Télétravail et contrôle de l’employeur : miser sur l’auto-déclaratif pour instaurer un climat de confiance

Utiliser un système de suivi des temps auto-déclaratif

Tout employeur a l’obligation de contrôler le temps de travail de ses salariés afin de garantir le respect des durées légales. Lorsque les équipes sont en télétravail, ce type de contrôle est plus fastidieux. Il est alors tentant d’utiliser des systèmes tels que la badgeuse, le contrôle des temps de connexion au logiciel de l’entreprise ou même de demander à prévenir systématiquement le manager des temps de pause via la messagerie instantanée. Bien que ce type de procédés soit efficace dans les faits, l’entreprise a plus à perdre qu’à y gagner. Sensation de « flicage », infantilisation ou encore perte de motivation… les effets négatifs sur la durée sont nombreux.  

Afin d’effectuer un suivi des temps basé sur la confiance, il existe une solution sûre et simple : le système auto-déclaratif. Le salarié saisit ses temps a posteriori (fin de journée ou de semaine) via une interface dédiée et déclare les heures supplémentaires effectuées. Ce système auto-déclaratif présente alors un double avantage : décharger l’employeur des vérifications chronophages et responsabiliser le salarié.

New call-to-action

Tous ces types de contrôle ne servent finalement qu’à une chose : prouver les heures de travail du salarié. Savoir comme celui-ci occupe son temps est une tout autre affaire. Ainsi, comme il a été vu précédemment, bien que certaines pratiques soient possibles, dans les faits il est rare qu’elles soient utilisées.

La raison ? En plus d’être très encadré par la loi, ce type de contrôle à la « Big Brother », ne peut qu’engendrer une démotivation qui influe sur la performance du collaborateur et donc sur la productivité de l’entreprise. Or, la confiance a un pouvoir immense : celui de motiver son équipe, de créer de l’engagement et d’instaurer un climat de bien-être au travail. En somme , tous les ingrédients nécessaires pour assurer la pérennité d’une organisation.

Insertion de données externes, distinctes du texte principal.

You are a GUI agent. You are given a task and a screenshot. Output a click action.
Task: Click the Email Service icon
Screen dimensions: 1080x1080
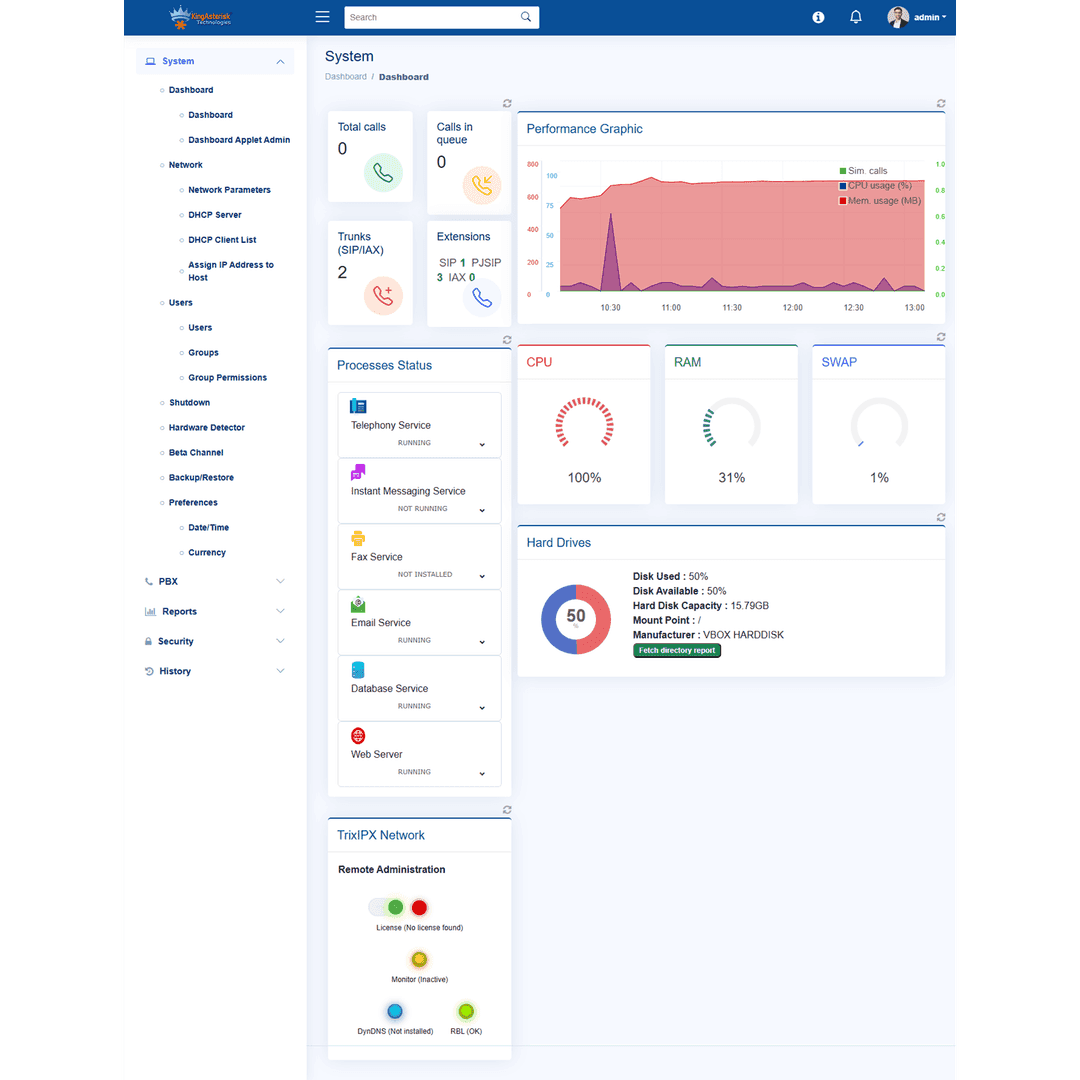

En France, le coût de la démotivation et du désengagement au sein des entreprises françaises est de 98 milliards d’euros, un montant qui fait réfléchir sur la nécessité d’accorder sa confiance et de responsabiliser ses salariés. Pour instaurer ce rapport de confiance au sein de l’entreprise, l’employeur doit former ses managers : one-to-one, feedback, management par les objectifs… La liste est non exhaustive quand il s’agit d’instaurer des pratiques de management bienveillantes au sein de l’entreprise.